I am writing a Python script to get a list of commits that are about to be applied by a git pull
operation. The excellent GitPython library is a great base to start, but the subtle inner workings of git are killing me. Now, here is what I have at the moment (simplified and annotated version):
repo = git.Repo(path) # get the local repo
local_commit = repo.commit() # latest local commit
remote = git.remote.Remote(repo, 'origin') # remote repo
info = remote.fetch()[0] # fetch changes
remote_commit = info.commit # latest remote commit
if local_commit.hexsha == remote_commit.hexsha: # local is updated; end
return
# for every remote commit
while remote_commit.hexsha != local_commit.hexsha:
authors.append(remote_commit.author.email) # note the author
remote_commit = remote_commit.parents[0] # navigate up to the parent
Essentially it gets the authors for all commits that will be applied in the next git pull
. This is working well, but it has the following problems:
- When the local commit is ahead of the remote, my code just prints all commits to the first.

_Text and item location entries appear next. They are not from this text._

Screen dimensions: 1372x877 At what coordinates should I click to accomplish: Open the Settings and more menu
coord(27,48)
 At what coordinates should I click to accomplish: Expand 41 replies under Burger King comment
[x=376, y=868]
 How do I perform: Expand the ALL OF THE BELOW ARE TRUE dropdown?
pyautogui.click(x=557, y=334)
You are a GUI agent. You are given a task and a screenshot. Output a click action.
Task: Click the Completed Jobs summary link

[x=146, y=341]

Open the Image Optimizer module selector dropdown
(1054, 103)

- A remote commit can have more than one parent, and the local commit can be the second parent. This means that my code will never find the local commit in the remote repository.
I can deal with remote repositories being behind the local one: just look in the other direction (local to remote) at the same time, the code gets messy but it works. But this last problem is killing me: now I need to navegate a (potentially unlimited) tree to find a match for the local commit. This is not just theoretical: my latest change was a repo merge which presents this very problem, so my script is not working.
Getting an ordered list of commits in the remote repository, such as repo.iter_commits()
does for a local Repo, would be a great help. But I haven't found in the documentation how to do that. Can I just get a Repo object for the Remote repository?
Is there another approach which might get me there, and I am using a hammer to nail screws?